When looking at blogs and articles that share IT asset management (ITAM) best practices and tips, they often assume that there’s an ITAM tool, or at least an IT service management (ITSM) tool, in place. However, as an ITSM tool and ITAM tool vendor, we know that this isn’t always the case.
Moreover, in many ways, it can be hard to justify a new ITSM or ITAM tool when you don’t already have one – even if simply from an “if it ain’t broke, don’t fix it” perspective. There are, of course, many benefits that come with ITSM and ITAM tools, but those aren’t for this blog.
Instead, we want to share some simple ways in which your organization can start to manage its IT assets better, even if there’s no ITSM or ITAM tool in place.

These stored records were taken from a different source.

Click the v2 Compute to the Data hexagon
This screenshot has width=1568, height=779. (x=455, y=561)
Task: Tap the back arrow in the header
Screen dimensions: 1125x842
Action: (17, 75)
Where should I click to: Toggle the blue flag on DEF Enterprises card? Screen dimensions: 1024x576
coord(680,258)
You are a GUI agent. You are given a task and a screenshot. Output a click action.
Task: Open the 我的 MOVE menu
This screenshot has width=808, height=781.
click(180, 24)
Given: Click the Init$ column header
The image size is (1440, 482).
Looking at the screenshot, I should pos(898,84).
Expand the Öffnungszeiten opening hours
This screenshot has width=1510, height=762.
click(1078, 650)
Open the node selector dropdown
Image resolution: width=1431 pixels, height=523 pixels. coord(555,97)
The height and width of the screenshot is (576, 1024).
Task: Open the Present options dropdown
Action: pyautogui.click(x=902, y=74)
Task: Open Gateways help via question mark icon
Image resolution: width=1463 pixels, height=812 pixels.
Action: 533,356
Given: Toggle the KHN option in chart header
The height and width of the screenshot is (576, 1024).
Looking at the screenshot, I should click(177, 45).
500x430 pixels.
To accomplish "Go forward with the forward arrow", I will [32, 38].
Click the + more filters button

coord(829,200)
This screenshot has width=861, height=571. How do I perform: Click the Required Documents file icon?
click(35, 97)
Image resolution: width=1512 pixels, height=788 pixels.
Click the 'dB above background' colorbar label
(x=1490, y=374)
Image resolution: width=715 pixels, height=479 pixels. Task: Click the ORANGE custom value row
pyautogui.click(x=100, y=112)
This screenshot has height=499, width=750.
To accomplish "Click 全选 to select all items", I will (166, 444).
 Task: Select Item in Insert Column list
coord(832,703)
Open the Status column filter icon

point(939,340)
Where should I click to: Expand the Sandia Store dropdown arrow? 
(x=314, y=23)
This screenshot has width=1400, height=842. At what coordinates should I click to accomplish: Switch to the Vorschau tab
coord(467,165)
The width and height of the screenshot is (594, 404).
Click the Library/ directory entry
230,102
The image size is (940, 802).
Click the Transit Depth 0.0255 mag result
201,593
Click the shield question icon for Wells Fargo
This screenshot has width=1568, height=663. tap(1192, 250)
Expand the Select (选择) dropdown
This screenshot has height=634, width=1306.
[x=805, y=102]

1. Start by understanding the organizational need for ITAM
It might sound as an obvious thing to do, but it’s important to realize the many roles or benefits of ITAM. Because this will influence how you do ITAM and the people/teams that you need to involve in setting up your initial ITAM capabilities. For example, ITAM can be used to:
- Protect company assets from loss
- Ensure compliance with software licensing agreements and legislation
- Support the IT service desk and its remediation and provisioning activities
- Identify assets that need replacing (or potentially “sweating” to garner greater value from them)
- Negotiate better sourcing deals
- Invoke third-party support and maintenance agreements when needed
- Save money
- Inform project-based decision making.
Plus, it’ll help to ensure that ITAM isn’t something you’re doing just because it’s a “good thing to do.”
2. “Start where you are”
If you’ve been exposed to ITIL 4, then you’ll recognize that this subtitle is borrowed from ITIL 4’s seven Guiding Principles. It means that there’s likely not a need to start from scratch, with many helpful activities and information sources already in place.
For example, there might already be an Excel or Google Sheets lists of hardware somewhere in the organization – maybe held by the procurement person/team. Or the IT service desk might record asset details – either the serial number or asset tag – while delivering support or provisioning services. Or network scanning tools might be recording the assets – both hardware and software – on the network and who’s using them.
This assessment of the status quo can be combined with the first point re working out where ITAM will help and who to involve as there’s likely an overlap.
3. Agree on the key areas for the initial focus
ITAM can be a little like the proverbial “boiling the ocean.” So, For example, if your organization is looking to reduce IT asset costs in the short term, then there’s the work out what will deliver the biggest business benefits out of the potentially long list of opportunities and match this to the available resources and information sources.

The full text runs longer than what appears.